Court OKs Overhaul of City’s Foster Care System

     (CN) – The Baltimore Social Services Department cannot overturn a 23-year-old ruling that laid out reforms for the city’s foster care system, and a 2009 settlement it reached after reports of neglect and mistreatment cropped up again, the 4th Circuit ruled.

     A class of foster children had sued the department, as well as several other city and state foster care officials, 26 years ago, claiming civil rights abuses in the system had stemmed from bureaucratic mismanagement. The latest ruling in the case, released Jan. 26, notes that the class children in foster care were allegedly “suffering physical abuse, sexual abuse, medical neglect and otherwise being subjected to dangerous living conditions.”
     Shortly after the case was filed, the court issued an injunction setting out substantial improvements to be implemented in the Baltimore foster care system. In 2002, the class found that social services officials had been fudging the data to suggest compliance with the court’s decree. When the department began using its offices as emergency shelters for needy children, the class discovered “disturbing conditions, with children sleeping on the floor, unable to shower or change clothes, and subsisting on a diet of fast food.”

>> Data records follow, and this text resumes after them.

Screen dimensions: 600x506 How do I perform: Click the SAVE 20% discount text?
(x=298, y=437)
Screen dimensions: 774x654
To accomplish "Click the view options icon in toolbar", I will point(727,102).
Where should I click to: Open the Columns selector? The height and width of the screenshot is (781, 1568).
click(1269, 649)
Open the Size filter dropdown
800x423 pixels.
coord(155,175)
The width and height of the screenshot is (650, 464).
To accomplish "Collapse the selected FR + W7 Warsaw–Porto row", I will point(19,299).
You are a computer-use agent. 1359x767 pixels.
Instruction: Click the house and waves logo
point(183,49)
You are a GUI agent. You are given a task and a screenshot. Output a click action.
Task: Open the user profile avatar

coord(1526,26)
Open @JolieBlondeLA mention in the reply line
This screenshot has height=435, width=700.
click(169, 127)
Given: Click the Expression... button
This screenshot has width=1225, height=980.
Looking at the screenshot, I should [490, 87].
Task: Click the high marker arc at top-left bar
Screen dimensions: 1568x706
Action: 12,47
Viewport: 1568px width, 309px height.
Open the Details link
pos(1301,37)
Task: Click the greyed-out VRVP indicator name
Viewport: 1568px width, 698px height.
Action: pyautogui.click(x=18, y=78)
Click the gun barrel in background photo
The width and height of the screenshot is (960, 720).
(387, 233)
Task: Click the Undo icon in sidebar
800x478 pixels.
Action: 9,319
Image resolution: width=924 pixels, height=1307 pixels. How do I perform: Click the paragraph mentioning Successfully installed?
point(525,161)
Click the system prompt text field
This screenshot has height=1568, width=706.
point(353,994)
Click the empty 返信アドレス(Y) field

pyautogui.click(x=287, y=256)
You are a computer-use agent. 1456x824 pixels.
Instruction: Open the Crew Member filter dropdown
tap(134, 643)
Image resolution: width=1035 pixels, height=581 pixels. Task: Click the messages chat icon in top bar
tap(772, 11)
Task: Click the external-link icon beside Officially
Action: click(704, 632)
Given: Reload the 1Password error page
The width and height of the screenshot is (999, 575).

A federal judge was set to approve a new settlement in June 2009, but the city officials claimed that a new Supreme Court ruling “changed the law in a way that deprived the district court of subject matter jurisdiction to enforce the 1988 decree,” according to the 4th Circuit.
The judge disagreed, ruling to enter the 2009 settlement, and the federal appeals panel in Richmond, Va., affirmed the decision on appeal.
Judge Allyson Duncan, on behalf of the court’s three-judge panel, wrote that the city officials did not prove that a footnote of the Supreme Court ruling created “a significant change in the law.”
     “Given that Footnote 6 did not address either the actual statute upon which the judgment in the case was based or the court’s continuing authority to enforce it, such a holding would require a significant logical leap unsupported by the footnote’s sparse language,” Duncan wrote.